Here is a photo of the custom being carried on by costumed interpreters in the village of St. Ives (UK).

The Thames Valley Morris Men traditionally perform on this day. You know its spring when I start to mention Morris Dancing.

Sunday, April 27, 2003

Low Sunday
The Catholic Encyclopedia defines Low Sunday thus:
The first Sunday after Easter. The origin of the name is uncertain, but it is apparently intended to indicate the contrast between it and the great Easter festival immediately preceding, and also, perhaps, to signify that, being the Octave Day of Easter, it was considered part of that feast, though in a lower degree. Its liturgical name is Dominica in albis depositis, derived from the fact that on it the neophytes, who had been baptized on Easter Eve, then for the first time laid aside their white baptismal robes. St. Augustine mentions this custom in a sermon for the day, and it is also alluded to in the Eastertide Vesper hymn, "Ad regias Agni dapes" (or, in its older form, "Ad cœnam Agni providi"), written by an ancient imitator of St. Ambrose. Low Sunday is also called by some liturgical writers Pascha clausum, signifying the close of the Easter Octave, and "Quasimodo Sunday", from the Introit at Mass — "Quasi modo geniti infantes, rationabile, sine dolo lac concupiscite", — which words are used by the Church with special reference to the newly baptized neophytes, as well as in general allusion to man's renovation through the Resurrection. The latter name is still common in parts of France and Germany.

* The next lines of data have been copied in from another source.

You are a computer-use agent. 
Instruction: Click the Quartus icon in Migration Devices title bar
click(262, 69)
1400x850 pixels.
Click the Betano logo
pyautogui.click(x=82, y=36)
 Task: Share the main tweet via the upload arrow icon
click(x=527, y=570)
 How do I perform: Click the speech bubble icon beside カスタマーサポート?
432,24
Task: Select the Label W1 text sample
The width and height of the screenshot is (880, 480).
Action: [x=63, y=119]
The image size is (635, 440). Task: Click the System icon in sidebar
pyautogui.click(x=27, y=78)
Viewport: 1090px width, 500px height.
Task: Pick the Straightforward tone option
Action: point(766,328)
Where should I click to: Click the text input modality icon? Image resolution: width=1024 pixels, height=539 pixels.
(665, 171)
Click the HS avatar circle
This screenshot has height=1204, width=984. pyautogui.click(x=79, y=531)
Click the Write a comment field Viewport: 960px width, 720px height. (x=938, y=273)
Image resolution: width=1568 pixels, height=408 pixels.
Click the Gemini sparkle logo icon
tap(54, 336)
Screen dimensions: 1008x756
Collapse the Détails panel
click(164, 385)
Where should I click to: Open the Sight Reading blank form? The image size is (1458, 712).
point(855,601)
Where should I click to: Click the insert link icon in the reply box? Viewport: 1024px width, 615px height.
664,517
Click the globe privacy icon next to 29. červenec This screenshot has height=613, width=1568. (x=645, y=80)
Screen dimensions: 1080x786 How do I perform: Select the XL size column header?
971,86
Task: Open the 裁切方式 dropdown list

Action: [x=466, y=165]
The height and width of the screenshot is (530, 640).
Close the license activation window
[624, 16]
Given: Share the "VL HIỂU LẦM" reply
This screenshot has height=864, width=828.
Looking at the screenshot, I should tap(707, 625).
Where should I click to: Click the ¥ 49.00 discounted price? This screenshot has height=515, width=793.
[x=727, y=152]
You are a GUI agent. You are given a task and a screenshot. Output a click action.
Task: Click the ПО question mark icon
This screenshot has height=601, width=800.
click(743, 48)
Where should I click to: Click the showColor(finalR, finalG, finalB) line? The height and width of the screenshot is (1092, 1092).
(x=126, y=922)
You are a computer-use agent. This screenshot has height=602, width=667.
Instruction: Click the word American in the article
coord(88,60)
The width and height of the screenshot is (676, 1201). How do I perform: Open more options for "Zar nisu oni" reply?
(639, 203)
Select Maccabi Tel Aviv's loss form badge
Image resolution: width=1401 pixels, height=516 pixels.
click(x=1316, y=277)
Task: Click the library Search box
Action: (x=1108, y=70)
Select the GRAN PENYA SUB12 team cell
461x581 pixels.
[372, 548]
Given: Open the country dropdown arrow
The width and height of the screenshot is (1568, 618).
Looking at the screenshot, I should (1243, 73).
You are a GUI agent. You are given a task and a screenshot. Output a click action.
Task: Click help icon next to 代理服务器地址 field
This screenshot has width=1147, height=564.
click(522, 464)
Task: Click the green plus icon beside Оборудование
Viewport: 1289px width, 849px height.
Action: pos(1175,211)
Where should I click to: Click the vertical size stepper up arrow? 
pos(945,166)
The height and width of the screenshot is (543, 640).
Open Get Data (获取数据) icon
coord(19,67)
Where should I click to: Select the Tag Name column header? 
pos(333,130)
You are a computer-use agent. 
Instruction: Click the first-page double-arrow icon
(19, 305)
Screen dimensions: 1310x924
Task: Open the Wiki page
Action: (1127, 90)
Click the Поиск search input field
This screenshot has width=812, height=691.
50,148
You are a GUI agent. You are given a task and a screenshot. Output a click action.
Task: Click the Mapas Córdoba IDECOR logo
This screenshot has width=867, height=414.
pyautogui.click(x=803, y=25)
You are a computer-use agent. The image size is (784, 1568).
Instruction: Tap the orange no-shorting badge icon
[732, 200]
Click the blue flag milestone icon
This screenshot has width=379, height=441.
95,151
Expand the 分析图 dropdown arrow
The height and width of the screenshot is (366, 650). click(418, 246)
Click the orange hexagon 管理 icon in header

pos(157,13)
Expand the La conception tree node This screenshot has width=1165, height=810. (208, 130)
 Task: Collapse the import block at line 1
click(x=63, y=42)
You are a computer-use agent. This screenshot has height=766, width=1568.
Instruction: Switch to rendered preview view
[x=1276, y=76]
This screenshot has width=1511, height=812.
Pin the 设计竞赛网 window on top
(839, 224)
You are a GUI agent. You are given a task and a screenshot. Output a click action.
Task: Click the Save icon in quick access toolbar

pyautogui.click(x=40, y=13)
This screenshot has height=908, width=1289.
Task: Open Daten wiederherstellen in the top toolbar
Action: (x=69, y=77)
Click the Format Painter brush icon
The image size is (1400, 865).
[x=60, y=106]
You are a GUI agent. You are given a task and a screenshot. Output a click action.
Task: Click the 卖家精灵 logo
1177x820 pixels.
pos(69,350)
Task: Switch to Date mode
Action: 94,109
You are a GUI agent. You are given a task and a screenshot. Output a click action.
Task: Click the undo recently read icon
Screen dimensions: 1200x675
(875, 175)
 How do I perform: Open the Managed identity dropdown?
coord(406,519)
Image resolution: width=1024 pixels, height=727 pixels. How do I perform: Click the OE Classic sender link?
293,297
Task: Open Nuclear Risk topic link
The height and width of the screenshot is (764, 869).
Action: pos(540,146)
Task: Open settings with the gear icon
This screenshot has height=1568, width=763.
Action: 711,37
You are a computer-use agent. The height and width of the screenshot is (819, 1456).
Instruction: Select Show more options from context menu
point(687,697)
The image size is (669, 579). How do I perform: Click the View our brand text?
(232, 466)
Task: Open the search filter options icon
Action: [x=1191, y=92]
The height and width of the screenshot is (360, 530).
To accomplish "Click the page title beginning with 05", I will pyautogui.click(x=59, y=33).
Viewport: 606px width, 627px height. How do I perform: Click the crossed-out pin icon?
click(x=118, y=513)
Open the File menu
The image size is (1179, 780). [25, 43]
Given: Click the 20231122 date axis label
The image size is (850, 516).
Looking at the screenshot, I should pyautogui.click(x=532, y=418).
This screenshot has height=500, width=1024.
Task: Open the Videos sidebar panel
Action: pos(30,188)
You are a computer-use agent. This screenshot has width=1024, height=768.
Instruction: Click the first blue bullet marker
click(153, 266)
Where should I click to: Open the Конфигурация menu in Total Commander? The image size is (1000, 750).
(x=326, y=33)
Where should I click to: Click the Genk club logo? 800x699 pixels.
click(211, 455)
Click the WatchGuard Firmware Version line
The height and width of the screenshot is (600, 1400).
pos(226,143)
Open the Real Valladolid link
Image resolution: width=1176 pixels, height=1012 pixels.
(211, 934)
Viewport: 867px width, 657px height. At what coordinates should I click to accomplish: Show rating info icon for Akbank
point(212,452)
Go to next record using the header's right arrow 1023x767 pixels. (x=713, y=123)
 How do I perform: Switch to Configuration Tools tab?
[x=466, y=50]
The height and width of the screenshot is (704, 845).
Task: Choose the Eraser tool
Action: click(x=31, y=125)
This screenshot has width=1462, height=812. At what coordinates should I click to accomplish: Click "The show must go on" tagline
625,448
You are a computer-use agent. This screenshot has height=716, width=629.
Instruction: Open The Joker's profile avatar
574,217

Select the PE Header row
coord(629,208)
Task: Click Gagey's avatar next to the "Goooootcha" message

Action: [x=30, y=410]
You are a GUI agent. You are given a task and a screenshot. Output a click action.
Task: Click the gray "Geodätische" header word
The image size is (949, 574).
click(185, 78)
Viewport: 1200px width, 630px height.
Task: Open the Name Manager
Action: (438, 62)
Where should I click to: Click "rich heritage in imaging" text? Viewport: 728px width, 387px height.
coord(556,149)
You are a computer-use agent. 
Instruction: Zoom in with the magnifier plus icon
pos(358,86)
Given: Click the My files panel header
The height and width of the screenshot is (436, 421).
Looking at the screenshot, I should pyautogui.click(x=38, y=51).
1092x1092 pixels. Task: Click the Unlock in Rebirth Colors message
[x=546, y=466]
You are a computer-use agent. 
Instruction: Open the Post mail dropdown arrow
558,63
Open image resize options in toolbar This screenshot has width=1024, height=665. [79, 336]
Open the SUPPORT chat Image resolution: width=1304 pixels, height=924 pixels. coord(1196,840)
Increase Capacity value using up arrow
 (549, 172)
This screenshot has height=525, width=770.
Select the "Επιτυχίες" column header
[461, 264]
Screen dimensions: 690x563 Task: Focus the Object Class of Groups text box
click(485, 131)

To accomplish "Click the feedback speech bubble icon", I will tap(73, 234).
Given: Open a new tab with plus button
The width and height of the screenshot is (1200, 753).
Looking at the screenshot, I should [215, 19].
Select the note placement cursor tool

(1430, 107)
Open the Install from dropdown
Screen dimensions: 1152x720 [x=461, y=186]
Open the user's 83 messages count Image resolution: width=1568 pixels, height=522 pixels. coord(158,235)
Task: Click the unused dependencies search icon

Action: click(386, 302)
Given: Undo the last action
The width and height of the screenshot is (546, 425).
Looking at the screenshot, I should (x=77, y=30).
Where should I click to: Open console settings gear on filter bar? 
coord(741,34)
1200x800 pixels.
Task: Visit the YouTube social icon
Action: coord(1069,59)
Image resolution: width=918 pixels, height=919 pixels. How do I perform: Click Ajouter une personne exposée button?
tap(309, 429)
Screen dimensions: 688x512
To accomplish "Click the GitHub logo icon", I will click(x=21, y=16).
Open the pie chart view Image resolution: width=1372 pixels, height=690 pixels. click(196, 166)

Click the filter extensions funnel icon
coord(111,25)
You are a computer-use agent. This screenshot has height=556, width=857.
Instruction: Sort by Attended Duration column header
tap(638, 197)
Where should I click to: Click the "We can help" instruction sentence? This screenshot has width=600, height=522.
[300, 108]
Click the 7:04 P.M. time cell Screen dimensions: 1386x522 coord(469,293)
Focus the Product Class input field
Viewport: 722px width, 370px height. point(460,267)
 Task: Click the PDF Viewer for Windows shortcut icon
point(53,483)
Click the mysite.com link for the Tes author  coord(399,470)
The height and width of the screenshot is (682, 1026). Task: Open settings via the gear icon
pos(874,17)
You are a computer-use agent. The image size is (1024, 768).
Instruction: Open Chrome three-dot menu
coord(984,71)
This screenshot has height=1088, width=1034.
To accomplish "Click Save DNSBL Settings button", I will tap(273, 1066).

But I think most Catholics think of it, to the extent that they do think of it, as "Doubting Thomas Sunday." That is the Gospel always read on the Second Sunday of Easter, or Low Sunday.

Modern pastors ruefully think of today as the day the weekly collection drops off, as the parishioners who have been actively attending during the run-up to Easter drop off and start spending Sundays on the golf course, at summer cottages, and doing other summer activities that do not involve church attendance. The decline in attendance after Easter Sunday makes today truly a 'low Sunday" for many parishes.